It's looking increasingly likely that the RBS "computer glitch" was actually a common-or-garden human error, as per usual, and specifically a failure of change control. Banks don't tend to use beta software, so it's unlikely the direct cause of this was a problem in a CA-7 patch. The length of time taken to resolve the issue (they've been knife-and-forking it for a week now) also supports the suspicion that the rollback plan failed last Tuesday. I think it safe to assume that they had a rollback plan, but that it was probably compromised by human error. What they clearly did not have was an effective contingency plan for such a failure. This is more surprising, given that their computing system is clearly well-established. All the actions and announcements to date look like they're working it out as they go along, so their crisis management is perhaps not up to snuff either.
A suggestion being made (though with only limited circumstantial evidence as yet), is that the human error occurred in a outsourced team in India. There is no secret that outsourcing increases risk where management mistakes a process requiring tacit knowledge for a commodity that can be contracted out for the lowest price. Given the criticality of the overnight batch jobs that apply the day's transactions to customer accounts, I'd be surprised if RBS did not control this through an inhouse operations team. I'd also be surprised if their change control team wasn't inhouse.

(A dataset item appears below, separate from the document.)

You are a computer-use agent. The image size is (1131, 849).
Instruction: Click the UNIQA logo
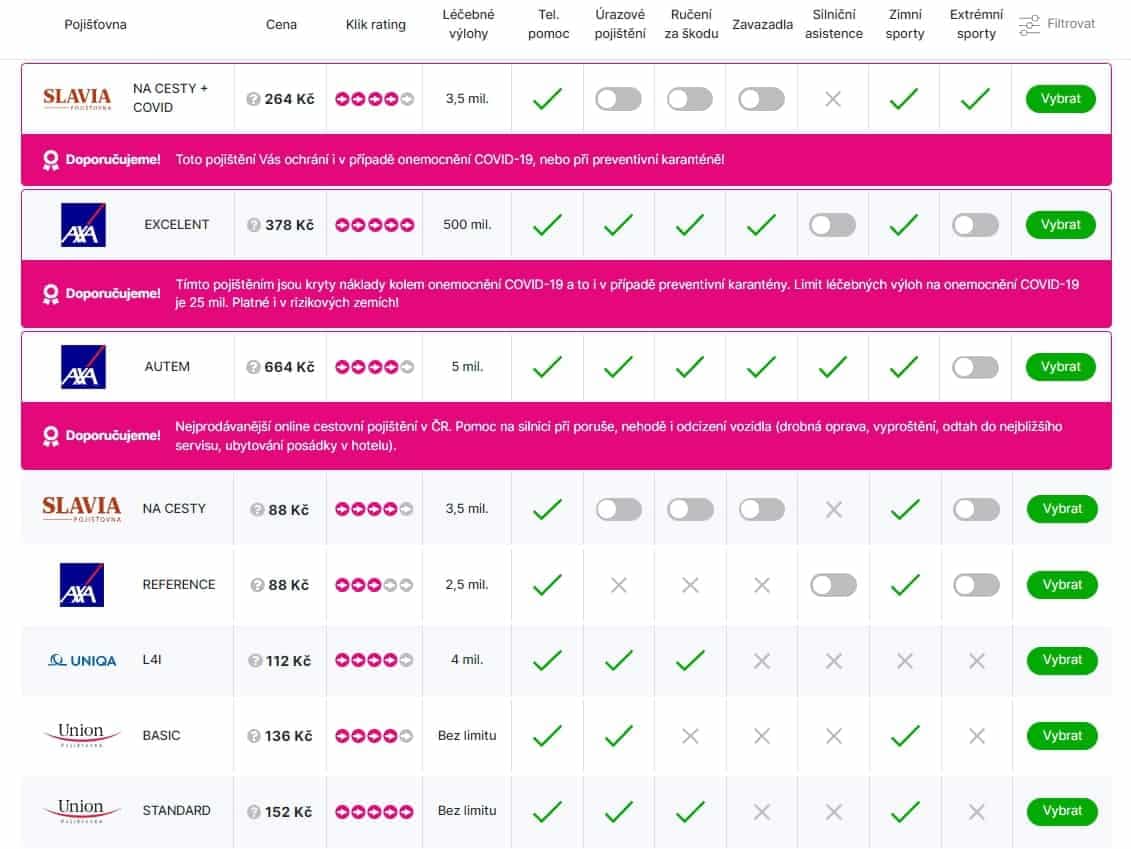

It is more likely that the software maintenance team are outsourced, but this in turn implies loose control if a failed software release caused the job schedule to be trashed.
Unless you have a particular fascination with job-scheduling software (I'm really not that sad) then you probably don't think there is much to learn from this fiasco, though there is much incidental schadenfreude to enjoy in the spectacle of RBS chief Stephen Hester admitting he doesn't really know what is going on: "It is like, I don't know, the landing path at Heathrow or something, once you get out of sequences it takes some time to get back into sequence even if the original fault is put right". Hester turned down his £1m bonus for 2011 earlier this year following outrage that a taxpayer-owned entity should be continuing with such bonuses when the bank was losing money (£2bn in the year) and laying off thousands of staff. I don't fancy his chances of getting a bonus for 2012 now.
As I mentioned at the time, there is no reason to believe that Hester is any more aware of the real risks within the banking group he manages than his predecessor Fred Goodwin. Apparently, risk and control is one of the 5 key performance dimensions used to determine his bonus, which is what you would expect of a bank, though I'm sure it was there in Goodwin's day too. If the "drains up" review he has proposed shows that the contingency plan was inadequate, then he really has nowhere to hide. The really toxic revelation though would be evidence that the "financial results" performance dimension had come into conflict with the risk and control dimension. If the human error was a consequence of outsourcing, and thus UK redundancies, then Hester will be lucky to keep his job.